Fast T3D Array Transposes based on the CMU direct deposit model

This documentation page is an executive summary about the computer architecture research that lead to the CMU direct deposit model of communication and the fast transpose routines in libtp.a. It contains a performance characterization for 4k by 4k transposes on different partition sizes on the 512 processor Cray T3D installed at the Pittsburgh Supercomputer Center.

Memory access pattern in transposes

The following graph shows the local memory accesses patterns involved in global transposes. Such transposes are used in distributed 2D-FFTs. Shown is the memory layout for an array A[1024][1024] declared in C.

The transpose routines can choose between more contiguous loads with strided stores (depicted in red), or strided loads with more contiguous stores (depicted in blue). The alpha processor used in the Cray T3D has good support for strided stores (efficient write-back queue) and relatively poor support for strided loads (cache, and read-ahead logic don't help much). Therefore our routines prefer contiguous loads.

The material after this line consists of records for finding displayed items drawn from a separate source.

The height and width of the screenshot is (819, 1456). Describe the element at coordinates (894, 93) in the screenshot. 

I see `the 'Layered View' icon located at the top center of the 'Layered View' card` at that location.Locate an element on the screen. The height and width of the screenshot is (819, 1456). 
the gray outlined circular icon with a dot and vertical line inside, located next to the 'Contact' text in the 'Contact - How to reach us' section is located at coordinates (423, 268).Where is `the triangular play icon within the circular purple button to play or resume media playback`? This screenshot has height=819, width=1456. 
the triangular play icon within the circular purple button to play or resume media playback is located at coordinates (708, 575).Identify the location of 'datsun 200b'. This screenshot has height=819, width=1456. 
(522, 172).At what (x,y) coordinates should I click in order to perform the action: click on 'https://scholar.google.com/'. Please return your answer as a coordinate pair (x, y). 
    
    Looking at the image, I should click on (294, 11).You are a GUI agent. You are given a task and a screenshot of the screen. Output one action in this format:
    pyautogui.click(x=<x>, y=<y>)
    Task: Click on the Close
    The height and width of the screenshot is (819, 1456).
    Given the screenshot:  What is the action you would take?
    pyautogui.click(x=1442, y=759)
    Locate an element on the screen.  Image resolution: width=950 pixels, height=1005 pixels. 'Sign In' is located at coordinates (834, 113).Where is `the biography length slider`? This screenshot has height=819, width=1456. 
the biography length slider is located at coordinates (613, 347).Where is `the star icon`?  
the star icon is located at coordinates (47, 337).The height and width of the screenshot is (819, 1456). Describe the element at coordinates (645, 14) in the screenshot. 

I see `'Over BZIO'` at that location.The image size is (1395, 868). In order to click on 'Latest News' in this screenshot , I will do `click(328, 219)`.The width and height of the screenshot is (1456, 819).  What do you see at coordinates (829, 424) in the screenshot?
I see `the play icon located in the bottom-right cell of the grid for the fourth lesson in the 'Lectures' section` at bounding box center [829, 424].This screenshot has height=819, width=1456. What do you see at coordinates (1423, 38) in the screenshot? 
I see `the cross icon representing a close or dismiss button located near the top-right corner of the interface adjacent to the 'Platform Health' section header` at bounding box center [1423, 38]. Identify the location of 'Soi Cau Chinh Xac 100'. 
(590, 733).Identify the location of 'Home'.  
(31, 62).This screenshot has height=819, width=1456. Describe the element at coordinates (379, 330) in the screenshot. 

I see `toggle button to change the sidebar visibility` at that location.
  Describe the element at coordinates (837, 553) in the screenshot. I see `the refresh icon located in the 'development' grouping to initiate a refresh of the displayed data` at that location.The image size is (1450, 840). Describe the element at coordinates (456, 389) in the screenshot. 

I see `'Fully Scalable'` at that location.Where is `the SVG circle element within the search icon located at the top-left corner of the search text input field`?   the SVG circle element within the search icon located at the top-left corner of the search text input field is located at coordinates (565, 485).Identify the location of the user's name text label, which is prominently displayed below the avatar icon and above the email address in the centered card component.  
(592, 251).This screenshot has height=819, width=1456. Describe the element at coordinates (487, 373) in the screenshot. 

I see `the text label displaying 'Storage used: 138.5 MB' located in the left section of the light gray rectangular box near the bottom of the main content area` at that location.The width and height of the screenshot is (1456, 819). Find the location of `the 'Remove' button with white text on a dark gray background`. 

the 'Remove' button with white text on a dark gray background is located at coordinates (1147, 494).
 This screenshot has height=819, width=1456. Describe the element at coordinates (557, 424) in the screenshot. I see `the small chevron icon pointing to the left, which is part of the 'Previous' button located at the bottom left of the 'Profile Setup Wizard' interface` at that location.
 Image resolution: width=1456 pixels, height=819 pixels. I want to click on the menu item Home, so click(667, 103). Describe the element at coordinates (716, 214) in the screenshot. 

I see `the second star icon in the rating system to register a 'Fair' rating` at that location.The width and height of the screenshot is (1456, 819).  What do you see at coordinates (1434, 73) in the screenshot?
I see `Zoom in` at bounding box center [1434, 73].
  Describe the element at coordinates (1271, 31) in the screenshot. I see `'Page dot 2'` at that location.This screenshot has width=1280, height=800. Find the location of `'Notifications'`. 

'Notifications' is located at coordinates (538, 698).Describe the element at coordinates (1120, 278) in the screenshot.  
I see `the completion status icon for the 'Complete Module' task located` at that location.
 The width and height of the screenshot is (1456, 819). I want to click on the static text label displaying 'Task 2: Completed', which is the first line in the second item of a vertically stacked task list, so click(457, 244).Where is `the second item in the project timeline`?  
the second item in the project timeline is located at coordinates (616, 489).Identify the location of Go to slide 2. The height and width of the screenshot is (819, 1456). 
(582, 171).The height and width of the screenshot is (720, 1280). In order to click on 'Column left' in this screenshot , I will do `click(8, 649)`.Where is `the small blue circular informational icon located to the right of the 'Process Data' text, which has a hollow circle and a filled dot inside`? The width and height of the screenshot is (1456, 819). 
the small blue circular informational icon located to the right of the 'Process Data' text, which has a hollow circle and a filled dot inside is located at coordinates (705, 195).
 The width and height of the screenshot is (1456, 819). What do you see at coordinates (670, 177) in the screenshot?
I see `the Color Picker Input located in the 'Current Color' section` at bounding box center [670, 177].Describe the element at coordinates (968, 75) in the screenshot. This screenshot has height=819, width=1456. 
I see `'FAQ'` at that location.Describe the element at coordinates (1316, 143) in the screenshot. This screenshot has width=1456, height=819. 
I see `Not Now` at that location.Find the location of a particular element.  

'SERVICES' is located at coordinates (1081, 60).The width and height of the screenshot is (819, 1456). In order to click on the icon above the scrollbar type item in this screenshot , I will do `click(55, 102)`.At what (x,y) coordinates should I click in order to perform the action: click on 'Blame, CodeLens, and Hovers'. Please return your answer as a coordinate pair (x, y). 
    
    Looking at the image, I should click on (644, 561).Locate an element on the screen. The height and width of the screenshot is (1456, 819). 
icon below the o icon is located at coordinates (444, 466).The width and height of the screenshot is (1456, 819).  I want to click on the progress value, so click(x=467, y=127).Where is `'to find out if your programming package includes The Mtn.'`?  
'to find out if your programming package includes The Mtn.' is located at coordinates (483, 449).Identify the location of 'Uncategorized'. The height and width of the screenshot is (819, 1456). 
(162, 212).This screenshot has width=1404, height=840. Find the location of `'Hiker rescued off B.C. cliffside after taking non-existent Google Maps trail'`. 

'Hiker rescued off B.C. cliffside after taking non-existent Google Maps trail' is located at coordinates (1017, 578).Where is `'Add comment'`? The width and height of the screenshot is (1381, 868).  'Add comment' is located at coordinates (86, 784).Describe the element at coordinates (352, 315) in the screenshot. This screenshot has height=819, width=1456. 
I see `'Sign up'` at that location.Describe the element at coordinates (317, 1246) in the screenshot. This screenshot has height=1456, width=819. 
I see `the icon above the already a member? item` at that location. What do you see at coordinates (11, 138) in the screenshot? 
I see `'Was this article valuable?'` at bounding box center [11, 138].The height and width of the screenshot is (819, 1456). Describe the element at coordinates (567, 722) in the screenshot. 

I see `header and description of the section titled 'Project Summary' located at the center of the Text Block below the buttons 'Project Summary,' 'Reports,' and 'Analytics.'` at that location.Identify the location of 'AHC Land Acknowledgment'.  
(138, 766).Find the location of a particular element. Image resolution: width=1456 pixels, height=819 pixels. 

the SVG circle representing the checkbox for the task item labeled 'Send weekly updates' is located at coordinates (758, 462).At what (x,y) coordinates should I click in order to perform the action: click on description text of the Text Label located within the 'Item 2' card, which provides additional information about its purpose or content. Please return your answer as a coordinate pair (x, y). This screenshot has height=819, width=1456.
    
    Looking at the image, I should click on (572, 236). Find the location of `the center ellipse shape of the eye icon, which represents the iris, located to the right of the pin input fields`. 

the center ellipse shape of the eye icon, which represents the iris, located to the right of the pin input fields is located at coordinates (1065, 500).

Performance characterization

Scalability is given for a 1024 by 1024 transpose of complexes as used in our 2D FFT-benchmark.

Direct deposit message passing (CMU)

Buffer-packing transpose with PVM 3.3 (Cray PVM)

Craft 6.2 (Intrinsic)

Craft 6.2 (Worksharing)

Summary:

The first graph outlines the absolute communication performance achieved on transpose like transfers. The direct deposit model starts at 40 MByte/sec with 4 processors and scales gradually down to 30 Mbyte/sec on 256 processors as more processors get involved and the messages become smaller. The transpose intrinsic of CRAFT is programmed in a similar way but must rely on at least one additional copy since the transfer rates are about half of direct deposit. The PVM implementation has gather, scatter into contigous blocks and other additional copies. Furthermore the constant overhead per message makes PVM communication completely unpractical for small message sizes of 4k by 4k transposes on larger machines. For worksharing CRAFT misses to detect the regular transpose and issues code for a very inefficient single element pulling.

Note: The break down to 22 MByte per processor in the direct deposit for 512 element is attributed to irregularities in the T3Ds current routing table. These routes render our congestion control scheme useless. So far Cray Research seemed very reluctant to give us details why routes are not following a proper e-cube scheme.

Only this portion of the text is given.